**Dataset entries:**
━━━━━━
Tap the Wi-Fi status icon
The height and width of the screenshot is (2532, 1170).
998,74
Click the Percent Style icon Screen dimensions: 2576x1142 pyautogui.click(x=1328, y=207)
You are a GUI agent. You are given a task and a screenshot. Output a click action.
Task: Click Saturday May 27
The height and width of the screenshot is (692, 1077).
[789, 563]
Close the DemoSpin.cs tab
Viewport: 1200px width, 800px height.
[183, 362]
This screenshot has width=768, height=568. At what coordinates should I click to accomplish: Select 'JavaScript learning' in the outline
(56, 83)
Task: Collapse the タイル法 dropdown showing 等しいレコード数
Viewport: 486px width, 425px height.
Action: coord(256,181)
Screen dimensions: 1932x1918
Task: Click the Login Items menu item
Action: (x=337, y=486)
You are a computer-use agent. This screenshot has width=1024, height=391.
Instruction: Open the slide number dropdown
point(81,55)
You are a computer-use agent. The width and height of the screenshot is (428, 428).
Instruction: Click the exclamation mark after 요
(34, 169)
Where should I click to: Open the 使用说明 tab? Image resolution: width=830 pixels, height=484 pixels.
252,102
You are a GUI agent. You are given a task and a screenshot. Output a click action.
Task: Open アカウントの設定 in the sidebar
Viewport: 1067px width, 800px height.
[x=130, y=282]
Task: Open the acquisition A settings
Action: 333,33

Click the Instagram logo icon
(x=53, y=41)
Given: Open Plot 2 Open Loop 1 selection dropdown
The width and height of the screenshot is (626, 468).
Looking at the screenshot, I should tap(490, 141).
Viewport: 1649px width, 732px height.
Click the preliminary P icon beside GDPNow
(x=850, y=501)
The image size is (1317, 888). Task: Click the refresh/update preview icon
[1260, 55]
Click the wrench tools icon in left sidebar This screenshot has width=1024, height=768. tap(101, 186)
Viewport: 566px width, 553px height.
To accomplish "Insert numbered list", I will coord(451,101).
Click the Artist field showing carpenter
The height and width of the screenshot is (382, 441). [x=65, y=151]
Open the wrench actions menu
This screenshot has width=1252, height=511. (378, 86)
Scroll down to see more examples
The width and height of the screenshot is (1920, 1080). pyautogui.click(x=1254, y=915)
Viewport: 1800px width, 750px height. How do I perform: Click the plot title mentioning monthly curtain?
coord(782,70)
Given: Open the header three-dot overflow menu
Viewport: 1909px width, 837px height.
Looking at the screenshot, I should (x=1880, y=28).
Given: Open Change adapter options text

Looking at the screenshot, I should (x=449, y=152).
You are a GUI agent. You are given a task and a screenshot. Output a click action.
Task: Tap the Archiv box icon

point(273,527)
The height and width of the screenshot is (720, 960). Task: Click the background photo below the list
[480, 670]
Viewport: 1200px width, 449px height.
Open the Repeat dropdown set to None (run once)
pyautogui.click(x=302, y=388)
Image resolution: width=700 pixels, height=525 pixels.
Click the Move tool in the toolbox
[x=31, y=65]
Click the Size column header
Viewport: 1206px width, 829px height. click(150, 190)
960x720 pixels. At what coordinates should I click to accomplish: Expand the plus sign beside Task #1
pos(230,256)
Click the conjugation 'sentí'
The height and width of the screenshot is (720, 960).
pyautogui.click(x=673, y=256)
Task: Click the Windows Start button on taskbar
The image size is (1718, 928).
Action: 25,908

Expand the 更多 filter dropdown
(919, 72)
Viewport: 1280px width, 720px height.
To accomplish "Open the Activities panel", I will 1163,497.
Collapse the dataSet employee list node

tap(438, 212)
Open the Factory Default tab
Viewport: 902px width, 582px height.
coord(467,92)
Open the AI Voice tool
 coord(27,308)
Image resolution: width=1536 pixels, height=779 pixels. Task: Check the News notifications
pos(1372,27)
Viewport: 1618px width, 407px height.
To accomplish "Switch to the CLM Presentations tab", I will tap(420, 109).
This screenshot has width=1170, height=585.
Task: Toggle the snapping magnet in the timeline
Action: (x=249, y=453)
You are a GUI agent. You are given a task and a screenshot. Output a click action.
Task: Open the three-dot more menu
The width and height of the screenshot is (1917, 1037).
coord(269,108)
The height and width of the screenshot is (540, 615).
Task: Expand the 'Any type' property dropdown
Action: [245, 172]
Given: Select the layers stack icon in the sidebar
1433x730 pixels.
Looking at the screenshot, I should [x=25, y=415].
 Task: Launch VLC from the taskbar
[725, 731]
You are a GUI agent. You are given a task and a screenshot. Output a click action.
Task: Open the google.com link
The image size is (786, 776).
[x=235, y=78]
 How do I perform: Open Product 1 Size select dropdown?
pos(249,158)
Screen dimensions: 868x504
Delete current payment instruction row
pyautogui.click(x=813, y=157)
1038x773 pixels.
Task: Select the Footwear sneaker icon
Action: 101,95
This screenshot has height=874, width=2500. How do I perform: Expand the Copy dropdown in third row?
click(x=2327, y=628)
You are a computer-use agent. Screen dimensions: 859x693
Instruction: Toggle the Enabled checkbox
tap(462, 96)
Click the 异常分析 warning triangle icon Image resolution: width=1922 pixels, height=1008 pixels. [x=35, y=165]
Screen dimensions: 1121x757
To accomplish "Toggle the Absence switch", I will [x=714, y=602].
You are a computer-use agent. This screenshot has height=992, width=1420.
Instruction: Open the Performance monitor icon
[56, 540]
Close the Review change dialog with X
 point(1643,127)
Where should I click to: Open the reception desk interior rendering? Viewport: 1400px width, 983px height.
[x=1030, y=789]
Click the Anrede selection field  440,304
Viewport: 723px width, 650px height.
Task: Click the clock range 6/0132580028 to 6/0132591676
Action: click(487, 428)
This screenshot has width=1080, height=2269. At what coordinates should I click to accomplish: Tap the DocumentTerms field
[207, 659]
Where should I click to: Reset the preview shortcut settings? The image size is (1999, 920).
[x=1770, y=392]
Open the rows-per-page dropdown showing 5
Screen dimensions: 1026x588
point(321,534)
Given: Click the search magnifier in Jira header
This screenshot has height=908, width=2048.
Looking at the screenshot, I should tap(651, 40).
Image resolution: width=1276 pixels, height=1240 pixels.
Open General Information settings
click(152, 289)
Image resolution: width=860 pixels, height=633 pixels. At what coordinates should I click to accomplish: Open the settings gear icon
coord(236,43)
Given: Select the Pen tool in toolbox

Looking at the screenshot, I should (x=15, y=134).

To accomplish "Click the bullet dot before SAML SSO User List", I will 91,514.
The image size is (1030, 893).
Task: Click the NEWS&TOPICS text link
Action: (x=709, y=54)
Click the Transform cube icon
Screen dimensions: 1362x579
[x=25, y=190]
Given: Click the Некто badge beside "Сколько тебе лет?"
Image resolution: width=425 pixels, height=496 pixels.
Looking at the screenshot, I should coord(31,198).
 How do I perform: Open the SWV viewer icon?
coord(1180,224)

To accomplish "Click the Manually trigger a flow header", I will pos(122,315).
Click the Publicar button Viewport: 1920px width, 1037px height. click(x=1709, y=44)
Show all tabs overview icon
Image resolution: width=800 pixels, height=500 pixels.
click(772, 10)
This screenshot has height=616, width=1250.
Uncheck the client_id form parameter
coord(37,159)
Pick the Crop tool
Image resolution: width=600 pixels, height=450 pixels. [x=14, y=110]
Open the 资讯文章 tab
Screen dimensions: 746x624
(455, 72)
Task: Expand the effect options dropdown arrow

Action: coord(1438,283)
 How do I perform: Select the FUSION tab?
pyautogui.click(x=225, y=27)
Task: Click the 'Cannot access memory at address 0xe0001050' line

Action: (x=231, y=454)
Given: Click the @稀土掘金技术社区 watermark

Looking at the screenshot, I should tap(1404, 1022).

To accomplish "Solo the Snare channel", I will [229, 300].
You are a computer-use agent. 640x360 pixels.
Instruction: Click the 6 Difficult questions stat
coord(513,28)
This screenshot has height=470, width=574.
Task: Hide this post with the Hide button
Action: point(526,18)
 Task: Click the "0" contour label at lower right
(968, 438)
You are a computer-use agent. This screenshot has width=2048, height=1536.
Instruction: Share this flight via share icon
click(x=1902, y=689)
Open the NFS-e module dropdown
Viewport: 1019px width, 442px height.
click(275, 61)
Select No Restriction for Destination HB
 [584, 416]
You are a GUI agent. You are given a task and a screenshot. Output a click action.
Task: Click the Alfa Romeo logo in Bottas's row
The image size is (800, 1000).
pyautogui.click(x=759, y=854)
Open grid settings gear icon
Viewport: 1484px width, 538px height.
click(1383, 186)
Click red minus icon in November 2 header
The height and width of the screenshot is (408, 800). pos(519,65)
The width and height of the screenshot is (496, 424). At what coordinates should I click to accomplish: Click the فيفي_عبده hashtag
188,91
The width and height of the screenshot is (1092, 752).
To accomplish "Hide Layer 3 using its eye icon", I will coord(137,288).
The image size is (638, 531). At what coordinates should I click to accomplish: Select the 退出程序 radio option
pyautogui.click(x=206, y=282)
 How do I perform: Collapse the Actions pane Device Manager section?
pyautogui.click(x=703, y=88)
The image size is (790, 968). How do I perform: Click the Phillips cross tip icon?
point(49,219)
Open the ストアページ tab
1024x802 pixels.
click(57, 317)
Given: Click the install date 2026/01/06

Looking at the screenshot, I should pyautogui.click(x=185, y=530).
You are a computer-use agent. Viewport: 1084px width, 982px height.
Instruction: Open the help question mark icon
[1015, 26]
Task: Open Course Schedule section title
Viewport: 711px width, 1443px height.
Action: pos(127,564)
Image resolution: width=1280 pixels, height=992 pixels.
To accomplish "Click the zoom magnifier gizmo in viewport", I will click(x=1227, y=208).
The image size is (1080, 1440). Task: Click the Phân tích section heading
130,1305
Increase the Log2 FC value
━━━━━━
**Assigned task:**
Starting at the line that contains "Task: Click the 'Cannot" and stopping after the line that contains "You are a computer-use agent. 640x360 pixels.", write out every line exactly as it appears above, and no other line.

**Written answer:**
Task: Click the 'Cannot access memory at address 0xe0001050' line

Action: (x=231, y=454)
Given: Click the @稀土掘金技术社区 watermark

Looking at the screenshot, I should tap(1404, 1022).

To accomplish "Solo the Snare channel", I will [229, 300].
You are a computer-use agent. 640x360 pixels.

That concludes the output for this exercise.